Was aber bei der Bekämpfung von Desinformation das Wichtigste ist: Jeden Tag aufs Neue hart daran zu arbeiten, dass sie nicht auf fruchtbaren Boden fällt. Wir müssen die Resilienz der Bevölkerung gegen Desinformation stärken. Nur so können wir unsere Demokratie dauerhaft und nachhaltig verteidigen!
Meine Damen und Herren,
der zweite innenpolitische Bereich mit hoher Priorität ist für mich, unserem Land mehr Widerstandskraft zu geben.
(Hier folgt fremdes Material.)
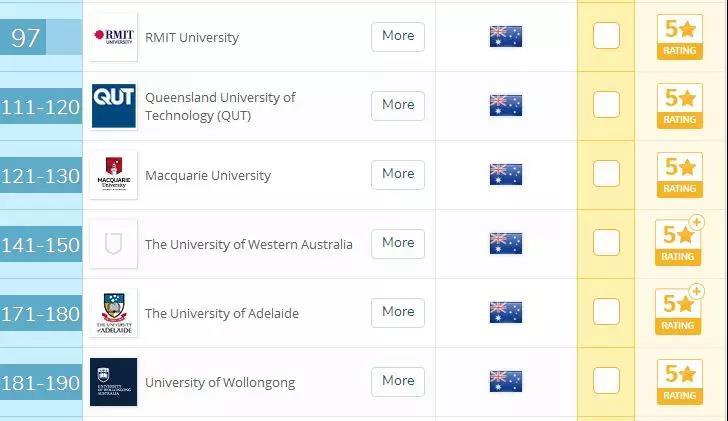This screenshot has height=421, width=728.
Task: Click the Macquarie University logo
Action: (x=113, y=175)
Denn die Anzahl, und auch die Komplexität der Krisen, mit denen wir gleichzeitig konfrontiert sind, hat in den letzten Jahren enorm zugenommen: Pandemie, Extremwetter, die Auswirkungen des Ukraine-Kriegs, hybride Bedrohungen oder Angriffe auf die Kritische Infrastruktur machen nicht an Ländergrenzen halt – und sie richten sich auch nicht nach Ressortzuständigkeiten.
Die Herausforderungen sind enorm – aber wir nehmen sie an!
Mit der Nationalen Sicherheitsstrategie legen wir Prioritäten fest, um diesen Herausforderungen zu begegnen. Aus meiner Sicht haben der Bevölkerungsschutz und die Cybersicherheit bei der Stärkung der Widerstandskraft unseres Landes oberste Priorität.
Und daran arbeitet mein Haus bereits seit geraumer Zeit. Im Juli dieses Jahres hat das Bundeskabinett die unter meiner Federführung erarbeitete Resilienzstrategie beschlossen. Sie benennt im Bevölkerungsschutz bei der Katastrophenhilfe konkrete Felder, auf denen wir dringend Veränderungen brauchen.
Wir haben mit dem so genannten „kooperativen Föderalismus“ beim Bevölkerungsschutz eine sehr interessante Verantwortungs- und Aufgabenverschränkung - um es ganz freundlich zu formulieren. Leider hält sich die Realität nur nicht zwangsläufig daran, wie unsere Ebenen aufgeteilt sind. Denn Gefahren und Katastrophen machen nicht an Ländergrenzen halt.
Deshalb ist es unglaublich wichtig, dass alle Ebenen im Ernstfall an einem Strang ziehen und aufeinander abgestimmt handeln. Um das sicherzustellen, haben wir im Juni das Gemeinsame Kompetenzzentrum Bevölkerungsschutz eingerichtet. Denn ich bin überzeugt: ein effektiver Schutz der Bürgerinnen und Bürger vor Gefahren und Katastrophen darf niemals an Zuständigkeitsfragen oder schlechter Kommunikation zwischen Bund, Ländern und Kommunen scheitern!
Meine Damen und Herren,
ich habe eingangs bereits erwähnt, dass sich auch im Cyberraum die Gefährdungslage durch den Krieg in der Ukraine enorm erhöht hat. Wir haben alle Schutzmaßnahmen seit Kriegsbeginn deutlich hochgefahren, damit unsere Netze, Daten und auch unsere kritischen Infrastrukturen bestmöglich vor digitalen Angriffen geschützt sind.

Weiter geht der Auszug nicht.